>> Begin THE RECORDS

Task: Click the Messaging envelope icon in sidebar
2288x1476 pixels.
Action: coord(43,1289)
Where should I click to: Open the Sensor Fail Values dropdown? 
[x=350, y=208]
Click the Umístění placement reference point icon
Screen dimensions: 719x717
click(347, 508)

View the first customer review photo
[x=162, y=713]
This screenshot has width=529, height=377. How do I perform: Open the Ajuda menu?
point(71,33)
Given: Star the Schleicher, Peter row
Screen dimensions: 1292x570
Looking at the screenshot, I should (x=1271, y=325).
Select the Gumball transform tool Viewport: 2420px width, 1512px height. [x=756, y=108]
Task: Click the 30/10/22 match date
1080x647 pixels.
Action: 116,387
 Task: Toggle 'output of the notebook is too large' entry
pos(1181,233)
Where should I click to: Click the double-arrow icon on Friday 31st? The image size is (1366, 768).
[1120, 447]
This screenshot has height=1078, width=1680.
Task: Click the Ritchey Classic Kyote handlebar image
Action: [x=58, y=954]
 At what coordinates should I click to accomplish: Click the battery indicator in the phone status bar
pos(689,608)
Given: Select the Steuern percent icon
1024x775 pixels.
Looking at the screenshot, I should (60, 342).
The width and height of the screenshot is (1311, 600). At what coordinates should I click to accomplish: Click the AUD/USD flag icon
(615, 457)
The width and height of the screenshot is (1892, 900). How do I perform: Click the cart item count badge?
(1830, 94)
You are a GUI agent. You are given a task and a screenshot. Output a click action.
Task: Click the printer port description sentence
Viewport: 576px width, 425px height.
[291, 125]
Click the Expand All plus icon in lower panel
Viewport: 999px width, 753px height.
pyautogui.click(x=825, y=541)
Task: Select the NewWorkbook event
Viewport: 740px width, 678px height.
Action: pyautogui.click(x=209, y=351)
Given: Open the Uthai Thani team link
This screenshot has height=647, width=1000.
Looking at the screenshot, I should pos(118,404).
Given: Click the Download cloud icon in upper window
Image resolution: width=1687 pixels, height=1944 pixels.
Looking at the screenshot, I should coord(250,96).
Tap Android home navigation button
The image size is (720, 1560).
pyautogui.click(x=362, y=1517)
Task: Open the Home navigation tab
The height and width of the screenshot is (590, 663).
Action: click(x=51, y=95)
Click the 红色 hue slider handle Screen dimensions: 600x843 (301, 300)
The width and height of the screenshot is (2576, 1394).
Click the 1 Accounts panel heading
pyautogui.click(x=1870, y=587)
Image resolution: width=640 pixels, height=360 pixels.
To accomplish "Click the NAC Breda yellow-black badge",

>> End THE RECORDS

§ EXERCISE DESCRIPTION
Pull out every line from the one containing "Given: Open the Uthai Thani team link" through the last line, inclusive, and copy them word for word.

§ FINAL ANSWER
Given: Open the Uthai Thani team link
This screenshot has height=647, width=1000.
Looking at the screenshot, I should pos(118,404).
Given: Click the Download cloud icon in upper window
Image resolution: width=1687 pixels, height=1944 pixels.
Looking at the screenshot, I should coord(250,96).
Tap Android home navigation button
The image size is (720, 1560).
pyautogui.click(x=362, y=1517)
Task: Open the Home navigation tab
The height and width of the screenshot is (590, 663).
Action: click(x=51, y=95)
Click the 红色 hue slider handle Screen dimensions: 600x843 (301, 300)
The width and height of the screenshot is (2576, 1394).
Click the 1 Accounts panel heading
pyautogui.click(x=1870, y=587)
Image resolution: width=640 pixels, height=360 pixels.
To accomplish "Click the NAC Breda yellow-black badge",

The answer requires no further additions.